2. First we take up the appeal of the revenue for the assessment year 2006-07 i.e. in ITA No.1118(Bang)/2013. The grounds raised by the revenue in this appeal are as under;
“1.The learned CIT(A) erred in fact and in law in deleting an amount of Rs.80.00 lakhs being the addition made by the AO towards accrued profits received from M/s BITPL in lieu of services rendered by the assessee.
Any other grounds which may arise t the time of hearing”
The ld. DR of the revenue supported the assessment order, whereas the ld. AR of the assessee supported the order of the ld. CIT(A).
We have considered the rival submissions and gone through the orders of the lower authorities and the material available on record.
We find that it is noted by the ld.

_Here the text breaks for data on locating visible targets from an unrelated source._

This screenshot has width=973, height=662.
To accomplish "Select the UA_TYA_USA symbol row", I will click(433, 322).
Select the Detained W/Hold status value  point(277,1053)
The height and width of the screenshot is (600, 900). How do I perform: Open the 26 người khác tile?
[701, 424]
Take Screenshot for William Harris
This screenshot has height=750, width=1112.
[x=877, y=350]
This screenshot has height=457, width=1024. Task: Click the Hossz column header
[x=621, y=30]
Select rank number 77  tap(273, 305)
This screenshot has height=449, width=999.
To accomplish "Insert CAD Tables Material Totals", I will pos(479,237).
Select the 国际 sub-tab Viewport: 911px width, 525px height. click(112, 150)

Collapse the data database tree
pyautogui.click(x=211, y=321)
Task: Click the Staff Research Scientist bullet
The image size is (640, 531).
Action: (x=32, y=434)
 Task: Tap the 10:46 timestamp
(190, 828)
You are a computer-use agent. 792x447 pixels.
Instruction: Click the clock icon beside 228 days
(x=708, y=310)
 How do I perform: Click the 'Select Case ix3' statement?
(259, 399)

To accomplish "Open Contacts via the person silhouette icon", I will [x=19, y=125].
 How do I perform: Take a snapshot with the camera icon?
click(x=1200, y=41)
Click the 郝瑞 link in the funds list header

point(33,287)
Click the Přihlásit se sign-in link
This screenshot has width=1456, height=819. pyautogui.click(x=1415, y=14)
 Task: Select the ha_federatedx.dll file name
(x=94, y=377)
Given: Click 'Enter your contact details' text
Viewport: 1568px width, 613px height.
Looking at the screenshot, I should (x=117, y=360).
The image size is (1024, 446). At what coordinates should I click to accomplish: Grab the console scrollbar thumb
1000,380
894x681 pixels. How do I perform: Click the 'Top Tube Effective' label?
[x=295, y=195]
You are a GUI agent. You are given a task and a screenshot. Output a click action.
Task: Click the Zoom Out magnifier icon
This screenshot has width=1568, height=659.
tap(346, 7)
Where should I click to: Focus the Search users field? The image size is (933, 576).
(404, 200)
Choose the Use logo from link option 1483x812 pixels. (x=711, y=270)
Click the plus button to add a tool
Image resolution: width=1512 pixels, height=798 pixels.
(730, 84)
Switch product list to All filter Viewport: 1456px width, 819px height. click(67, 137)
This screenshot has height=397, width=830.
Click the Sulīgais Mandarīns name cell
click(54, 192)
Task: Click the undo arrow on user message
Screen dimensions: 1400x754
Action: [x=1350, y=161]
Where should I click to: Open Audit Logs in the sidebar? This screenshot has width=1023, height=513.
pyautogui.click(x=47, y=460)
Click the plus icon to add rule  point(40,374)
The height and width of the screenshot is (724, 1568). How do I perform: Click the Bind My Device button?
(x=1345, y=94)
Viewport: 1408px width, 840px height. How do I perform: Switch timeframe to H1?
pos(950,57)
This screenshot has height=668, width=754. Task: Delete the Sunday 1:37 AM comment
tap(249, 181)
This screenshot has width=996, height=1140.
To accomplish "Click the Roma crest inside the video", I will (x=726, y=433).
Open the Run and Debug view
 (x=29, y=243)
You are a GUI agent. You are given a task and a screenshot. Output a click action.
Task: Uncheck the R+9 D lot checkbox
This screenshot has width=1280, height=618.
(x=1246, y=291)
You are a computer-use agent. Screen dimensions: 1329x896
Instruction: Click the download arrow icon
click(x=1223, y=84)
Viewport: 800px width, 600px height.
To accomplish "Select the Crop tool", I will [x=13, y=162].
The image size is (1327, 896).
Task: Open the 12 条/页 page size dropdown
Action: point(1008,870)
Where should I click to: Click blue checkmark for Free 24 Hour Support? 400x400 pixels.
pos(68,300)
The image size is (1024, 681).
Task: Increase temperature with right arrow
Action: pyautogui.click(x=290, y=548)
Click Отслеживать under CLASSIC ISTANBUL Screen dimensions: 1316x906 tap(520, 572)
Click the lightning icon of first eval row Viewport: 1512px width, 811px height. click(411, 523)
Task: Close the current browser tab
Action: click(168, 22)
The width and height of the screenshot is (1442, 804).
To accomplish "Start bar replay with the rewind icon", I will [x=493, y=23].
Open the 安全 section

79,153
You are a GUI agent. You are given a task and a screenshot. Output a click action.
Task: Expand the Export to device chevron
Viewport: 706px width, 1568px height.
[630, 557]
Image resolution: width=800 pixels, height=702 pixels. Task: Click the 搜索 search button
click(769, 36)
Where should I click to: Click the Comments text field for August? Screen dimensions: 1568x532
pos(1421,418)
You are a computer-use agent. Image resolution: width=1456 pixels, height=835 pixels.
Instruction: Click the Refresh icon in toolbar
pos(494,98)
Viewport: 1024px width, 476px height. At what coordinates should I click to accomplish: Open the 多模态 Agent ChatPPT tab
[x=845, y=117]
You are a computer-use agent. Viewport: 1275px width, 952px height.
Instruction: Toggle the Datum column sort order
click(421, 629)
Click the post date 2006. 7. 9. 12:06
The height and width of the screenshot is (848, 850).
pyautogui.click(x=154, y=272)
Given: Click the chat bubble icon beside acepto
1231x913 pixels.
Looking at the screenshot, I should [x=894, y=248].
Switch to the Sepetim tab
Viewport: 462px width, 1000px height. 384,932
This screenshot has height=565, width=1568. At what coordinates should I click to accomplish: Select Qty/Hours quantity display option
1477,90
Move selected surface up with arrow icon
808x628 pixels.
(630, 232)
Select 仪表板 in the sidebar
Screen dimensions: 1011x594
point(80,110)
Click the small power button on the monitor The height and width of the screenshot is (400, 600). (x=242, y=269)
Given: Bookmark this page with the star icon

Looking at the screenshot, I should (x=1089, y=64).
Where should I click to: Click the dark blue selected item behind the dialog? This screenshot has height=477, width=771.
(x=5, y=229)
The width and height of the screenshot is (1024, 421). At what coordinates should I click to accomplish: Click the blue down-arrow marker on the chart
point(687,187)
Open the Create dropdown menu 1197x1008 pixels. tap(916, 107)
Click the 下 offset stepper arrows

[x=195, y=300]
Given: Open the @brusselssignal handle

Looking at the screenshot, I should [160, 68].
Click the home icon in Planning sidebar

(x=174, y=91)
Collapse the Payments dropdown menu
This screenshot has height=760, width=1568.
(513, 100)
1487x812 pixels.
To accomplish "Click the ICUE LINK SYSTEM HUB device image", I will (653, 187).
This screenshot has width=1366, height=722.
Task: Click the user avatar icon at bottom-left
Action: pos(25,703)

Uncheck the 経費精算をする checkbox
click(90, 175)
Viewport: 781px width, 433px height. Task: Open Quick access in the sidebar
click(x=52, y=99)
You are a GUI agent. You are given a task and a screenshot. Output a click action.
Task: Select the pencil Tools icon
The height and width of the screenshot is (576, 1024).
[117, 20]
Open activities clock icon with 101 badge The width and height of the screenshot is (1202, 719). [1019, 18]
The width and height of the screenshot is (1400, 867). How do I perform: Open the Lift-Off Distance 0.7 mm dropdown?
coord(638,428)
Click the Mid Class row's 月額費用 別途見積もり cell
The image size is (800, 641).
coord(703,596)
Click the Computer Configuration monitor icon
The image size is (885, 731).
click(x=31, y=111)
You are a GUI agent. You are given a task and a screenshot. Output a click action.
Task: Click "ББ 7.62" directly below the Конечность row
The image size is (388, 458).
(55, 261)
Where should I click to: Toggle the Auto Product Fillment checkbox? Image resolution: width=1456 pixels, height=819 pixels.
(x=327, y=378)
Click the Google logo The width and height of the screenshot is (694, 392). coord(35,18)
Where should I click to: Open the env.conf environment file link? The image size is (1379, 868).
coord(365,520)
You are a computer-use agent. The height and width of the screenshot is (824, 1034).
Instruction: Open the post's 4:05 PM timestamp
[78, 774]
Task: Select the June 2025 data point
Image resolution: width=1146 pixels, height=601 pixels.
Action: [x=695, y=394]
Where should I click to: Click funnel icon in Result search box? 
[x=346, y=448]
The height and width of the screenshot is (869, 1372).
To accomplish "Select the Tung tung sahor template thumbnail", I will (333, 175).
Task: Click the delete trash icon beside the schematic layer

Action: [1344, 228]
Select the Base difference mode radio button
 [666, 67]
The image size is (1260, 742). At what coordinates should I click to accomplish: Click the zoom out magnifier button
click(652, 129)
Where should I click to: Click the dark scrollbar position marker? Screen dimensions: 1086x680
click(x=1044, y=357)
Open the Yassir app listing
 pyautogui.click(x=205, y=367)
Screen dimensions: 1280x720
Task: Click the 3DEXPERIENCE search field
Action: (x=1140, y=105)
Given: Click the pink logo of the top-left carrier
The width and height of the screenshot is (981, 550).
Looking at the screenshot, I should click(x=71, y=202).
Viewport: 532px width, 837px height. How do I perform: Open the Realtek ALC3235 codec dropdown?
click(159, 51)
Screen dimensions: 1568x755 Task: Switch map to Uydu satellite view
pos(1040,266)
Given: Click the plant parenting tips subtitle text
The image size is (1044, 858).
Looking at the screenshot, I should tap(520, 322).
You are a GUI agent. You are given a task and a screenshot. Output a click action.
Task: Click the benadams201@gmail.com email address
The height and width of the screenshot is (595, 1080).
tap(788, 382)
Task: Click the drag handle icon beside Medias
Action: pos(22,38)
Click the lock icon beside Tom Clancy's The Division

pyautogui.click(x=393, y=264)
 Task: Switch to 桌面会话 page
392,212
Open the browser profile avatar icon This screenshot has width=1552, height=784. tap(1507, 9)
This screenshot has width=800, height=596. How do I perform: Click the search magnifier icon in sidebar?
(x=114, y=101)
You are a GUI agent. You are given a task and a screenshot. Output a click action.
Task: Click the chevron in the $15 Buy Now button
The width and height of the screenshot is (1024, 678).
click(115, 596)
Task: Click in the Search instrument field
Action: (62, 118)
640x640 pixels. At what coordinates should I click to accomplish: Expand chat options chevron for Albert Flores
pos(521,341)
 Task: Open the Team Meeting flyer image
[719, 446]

CIT(A) on page-5 of his order that search u/s 132 of the IT Act, 1961 was conducted in the case of M/s Bharat Hightech Builders (BHTB) and also in the case of assessee on 31-01-2008. It was further noted that in the course of search in the premises of M/s BHTB, a document was found, as per which it was noted that as per a statement on 04-07-2007 on behalf of BITPL, the assessee will receive remuneration for the services rendered by him to the tune of Rs.1.6. Crores from the company and the assessee will offer the same for taxation as and when the amount is received. The AO held that the assessee was following mercantile system of accounting for these two years and therefore, this remuneration receivable from M/s BITPL has accrued to the assessee and he made addition of Rs.80.00 lakhs in each of these two years. When the assessee carried the matter in appeal before the ld. CIT(A), he has deleted the addition on the basis of the following observation on page-8 & 9 of his order:-
“ I have considered the rival contentions carefully, the appellant has denied any connection with the settlement. It is apparently between the two campmates admitting certain liability to the appellant. During the course of discussion, it is pleaded by the appellant that in fact, his investment which is due to receive from BITPL is to the tune of Rs. 2.09 Crores. And not Rs.1.60 Crores as mentioned in the alleged document. It is also pointed out that the MOA dated 17-05-2011 also strengthens their point that they are due to receive Rs.2.09 Crores which is basically the investment made by the appellant and not any remuneration. The MOA also strengthens this contention. If it were to be remuneration, there should be TDS and expenditure claimed in the case of the company. The appellant also filed the financial statements of M/s BITPL wherein, this liability is not reflected in the form of remuneration but the liability in the form of investment to the tune of Rs.2.3 Crores is shown by BITPL which is a issue for addition on account of difference of Rs.2.3 Crores in their books and Rs.2.09 Crores shown as investments in the hands of the assessee, which is dealt separately. Further, it is claimed by the appellant that he was never an employee of any other companies and that he was only a co-investor and associate of these companies. Since the companies cannot own agricultural lands, th3 lands were registered in his name being a local agriculturist keeping in view the Karnataka Land Reforms Act.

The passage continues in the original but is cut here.